▶ EXERCISE DESCRIPTION:
In the records below, find each line holding the word "output" and copy it.

▶ EXCERPTED DATA:
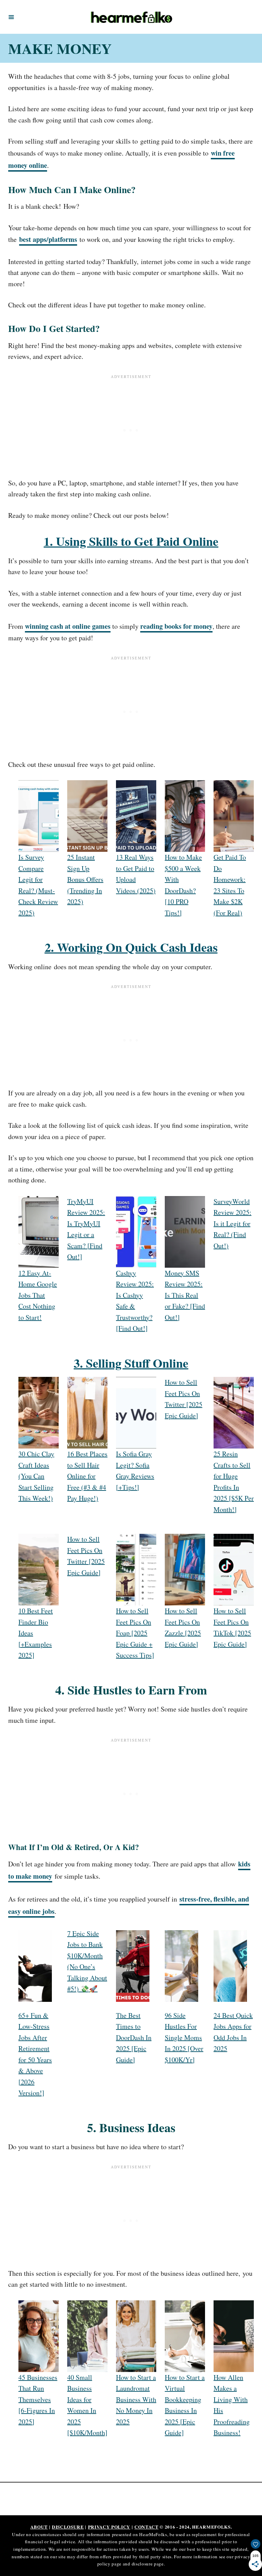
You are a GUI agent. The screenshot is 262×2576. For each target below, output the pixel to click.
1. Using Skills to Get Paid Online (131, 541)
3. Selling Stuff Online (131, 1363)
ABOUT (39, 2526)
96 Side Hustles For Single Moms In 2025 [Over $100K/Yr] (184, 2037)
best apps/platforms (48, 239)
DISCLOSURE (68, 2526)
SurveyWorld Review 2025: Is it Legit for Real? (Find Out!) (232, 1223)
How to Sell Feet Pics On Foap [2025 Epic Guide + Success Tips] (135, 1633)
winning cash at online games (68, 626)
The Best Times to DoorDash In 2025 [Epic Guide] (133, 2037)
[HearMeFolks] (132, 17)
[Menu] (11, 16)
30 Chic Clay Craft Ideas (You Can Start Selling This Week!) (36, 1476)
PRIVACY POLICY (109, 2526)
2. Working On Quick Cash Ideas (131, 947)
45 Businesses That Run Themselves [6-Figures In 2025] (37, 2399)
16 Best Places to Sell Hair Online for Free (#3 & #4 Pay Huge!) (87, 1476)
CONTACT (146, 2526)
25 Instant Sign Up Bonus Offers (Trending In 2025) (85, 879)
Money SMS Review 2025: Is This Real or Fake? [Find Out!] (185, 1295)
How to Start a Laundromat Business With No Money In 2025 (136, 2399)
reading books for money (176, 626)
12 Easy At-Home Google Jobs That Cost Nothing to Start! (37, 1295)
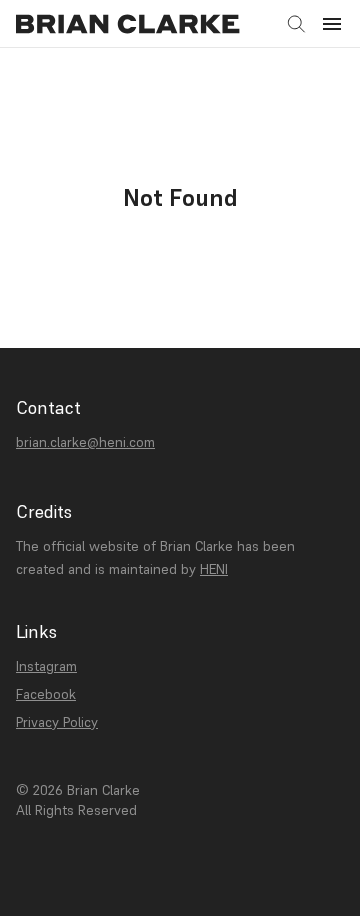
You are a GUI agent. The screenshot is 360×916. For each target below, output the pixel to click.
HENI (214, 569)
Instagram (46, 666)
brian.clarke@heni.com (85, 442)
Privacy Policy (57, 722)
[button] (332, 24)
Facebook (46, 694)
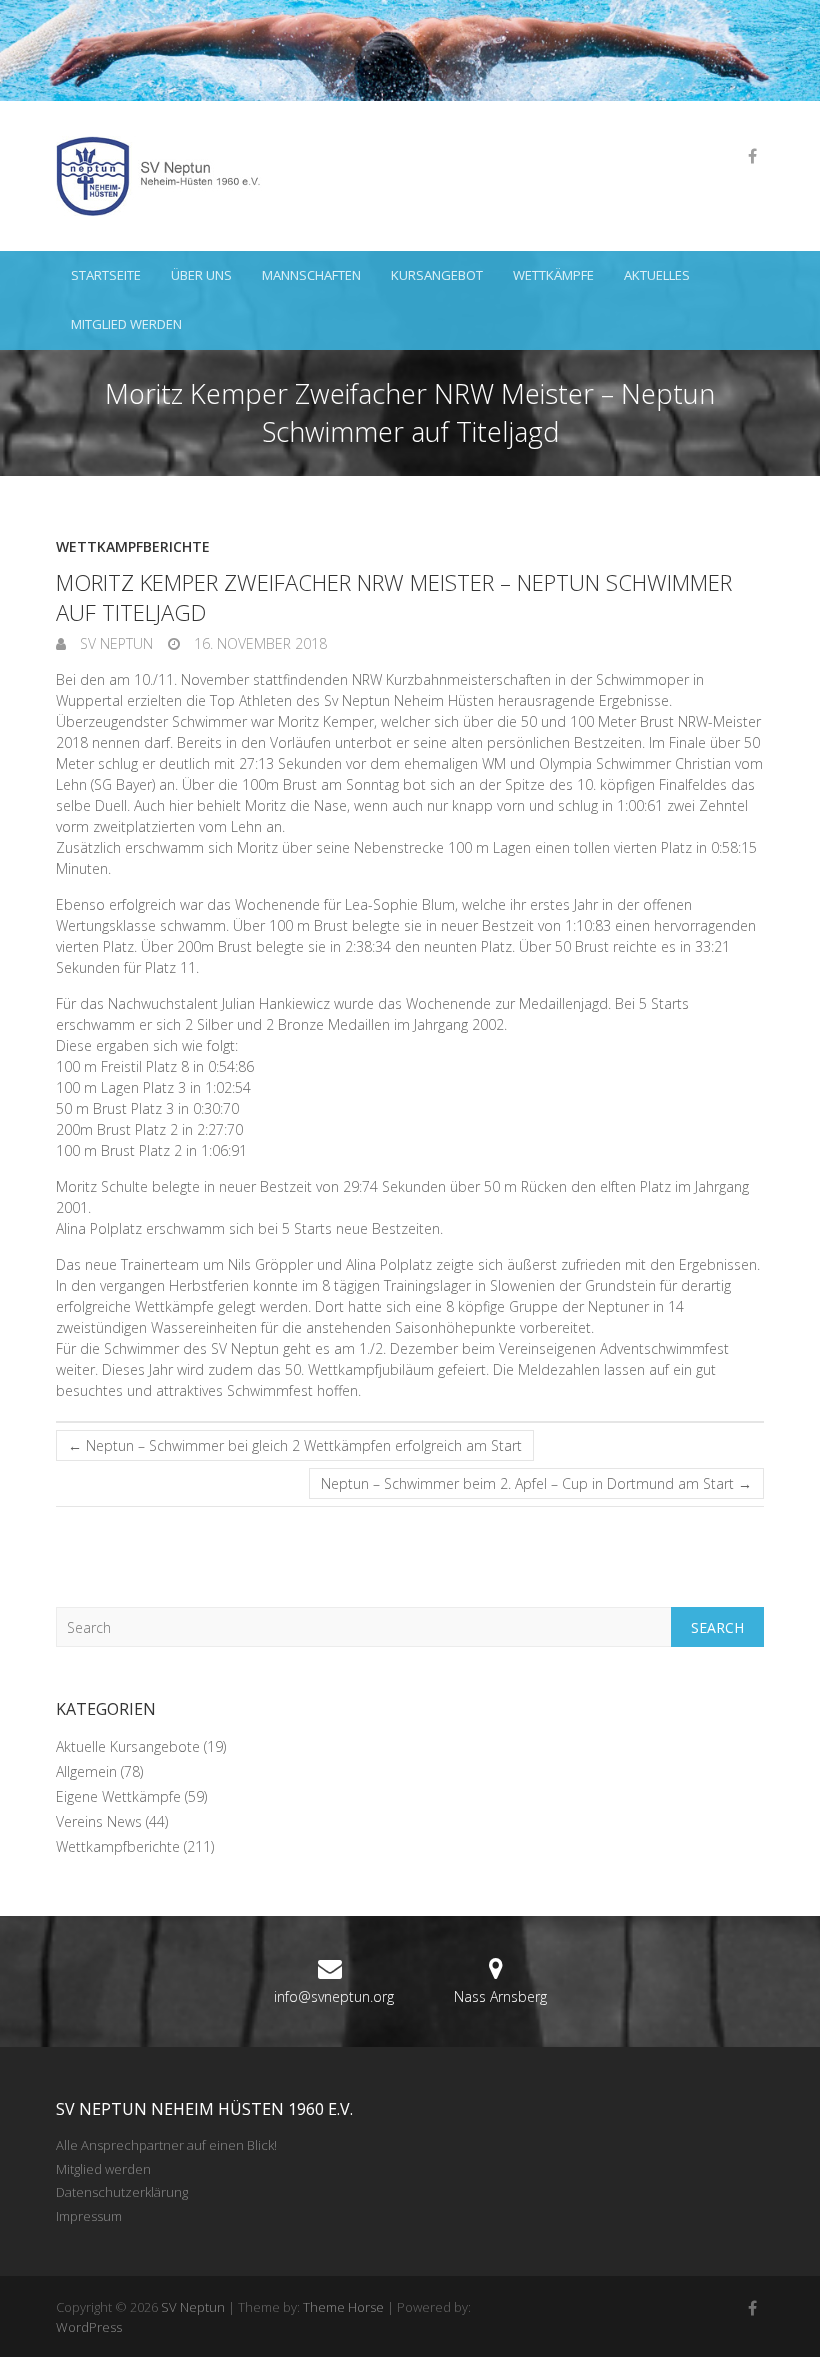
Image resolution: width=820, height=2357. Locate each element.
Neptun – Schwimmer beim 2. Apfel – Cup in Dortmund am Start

* * *

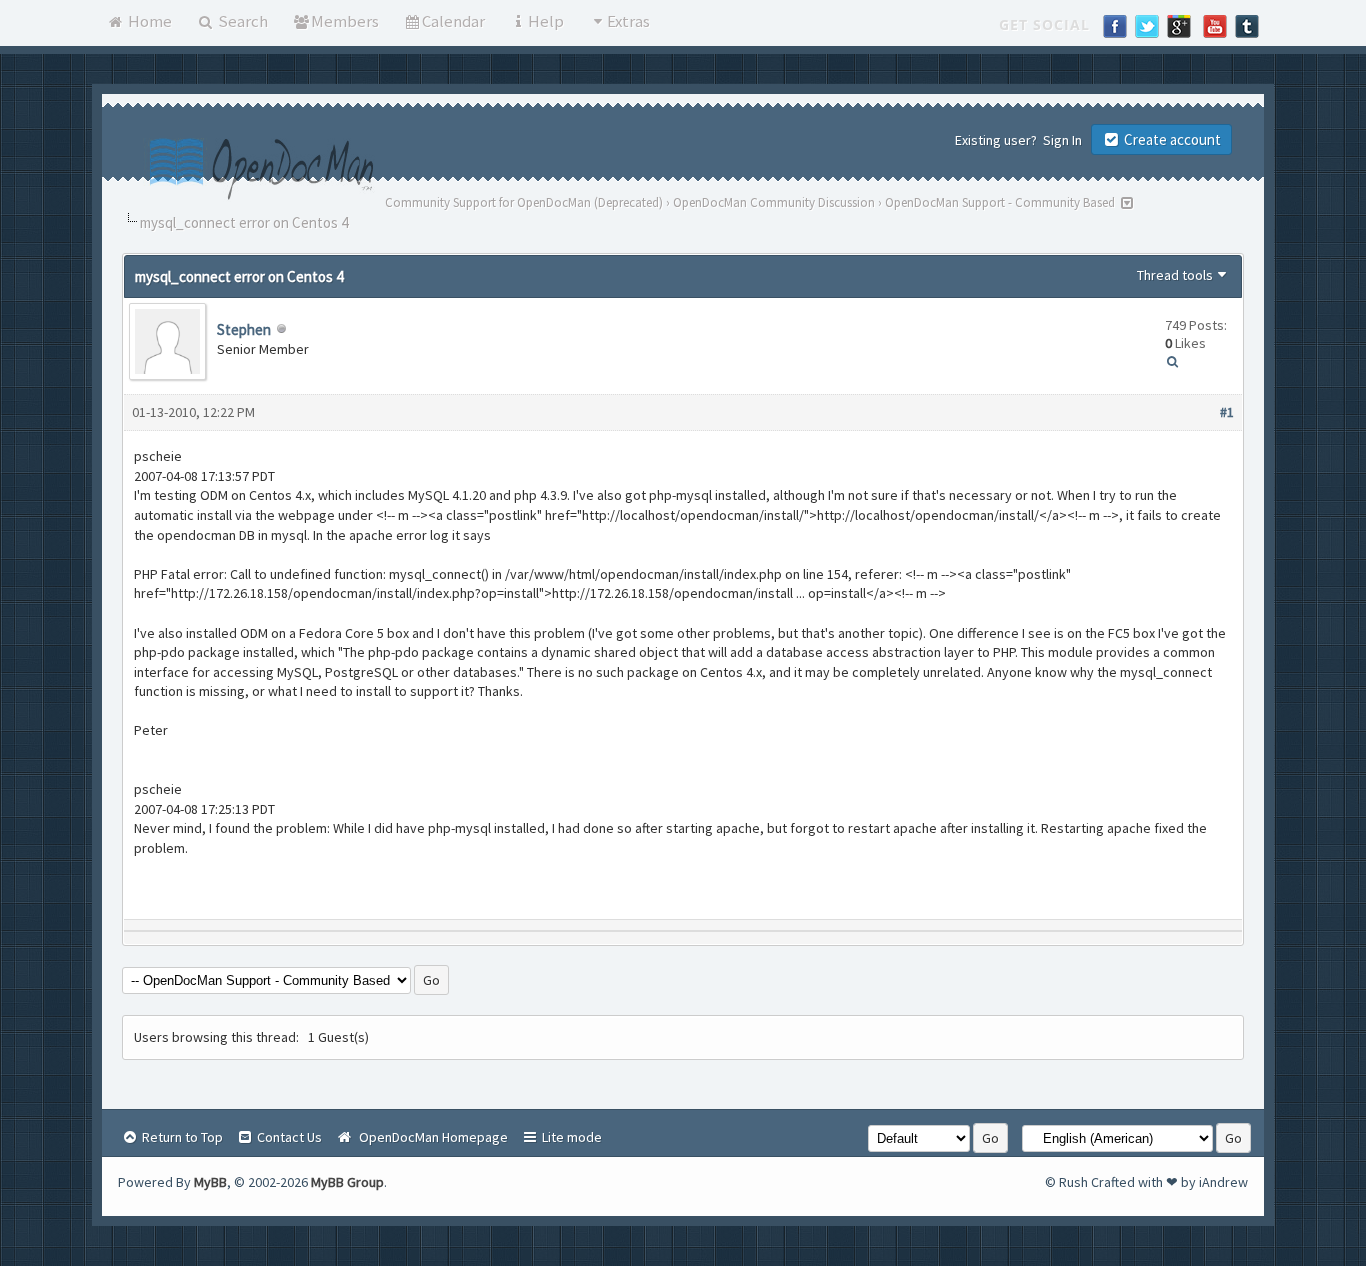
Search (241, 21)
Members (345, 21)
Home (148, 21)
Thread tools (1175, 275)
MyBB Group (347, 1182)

* * *

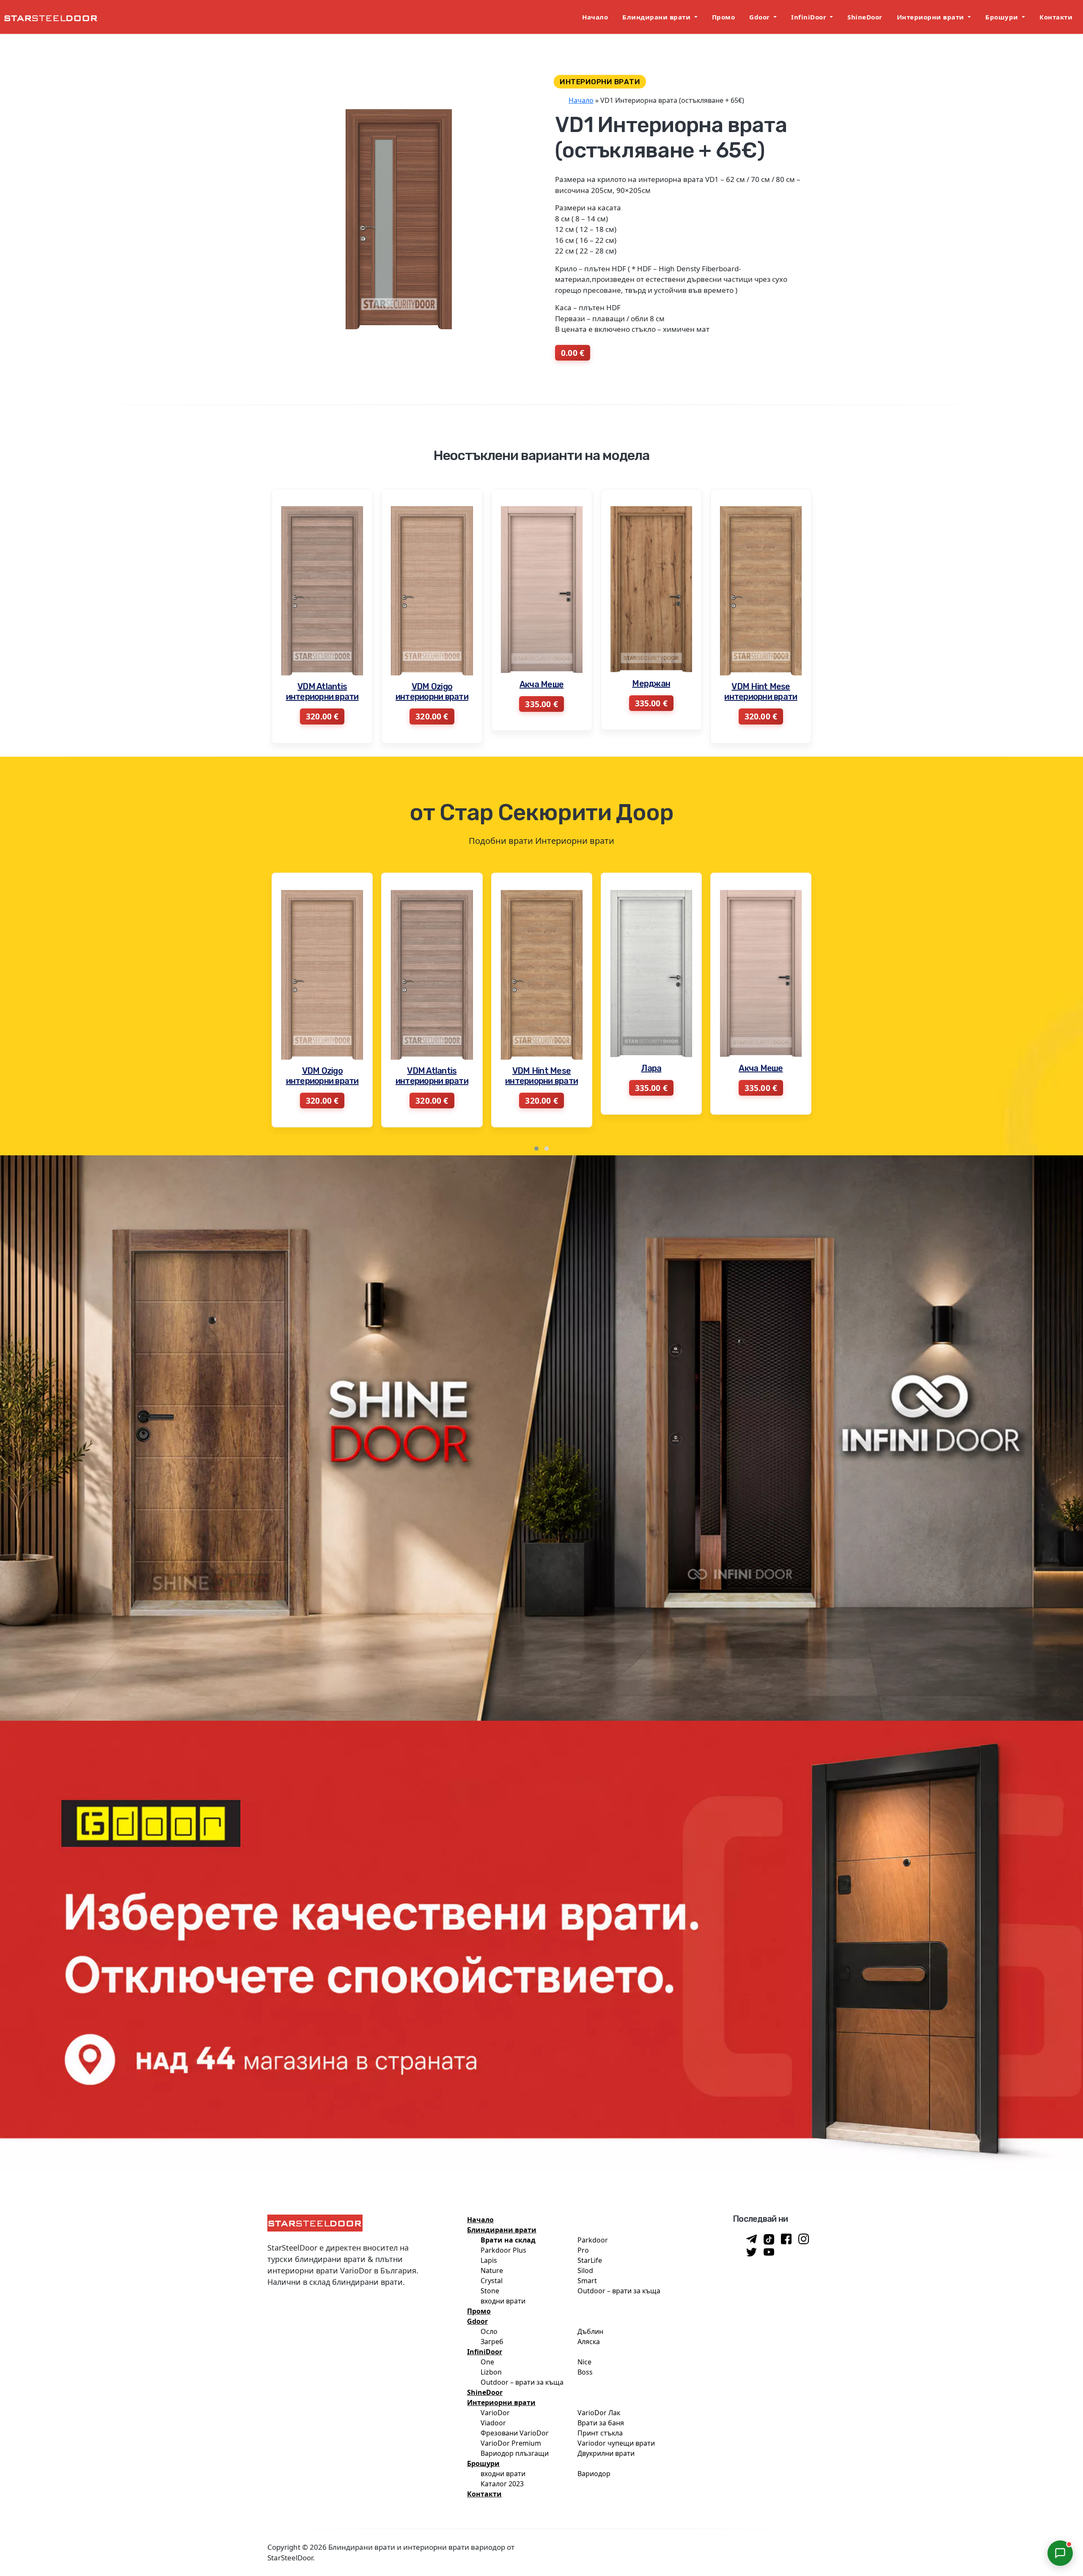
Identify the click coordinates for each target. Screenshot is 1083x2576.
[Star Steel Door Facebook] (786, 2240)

▶ TASK RESPONSE:
You are a GUI agent. The screenshot is 262×2576. For each target below, output the pixel to click.
You are a GUI agent. The screenshot is 360×916. For each target below, output the pixel to click.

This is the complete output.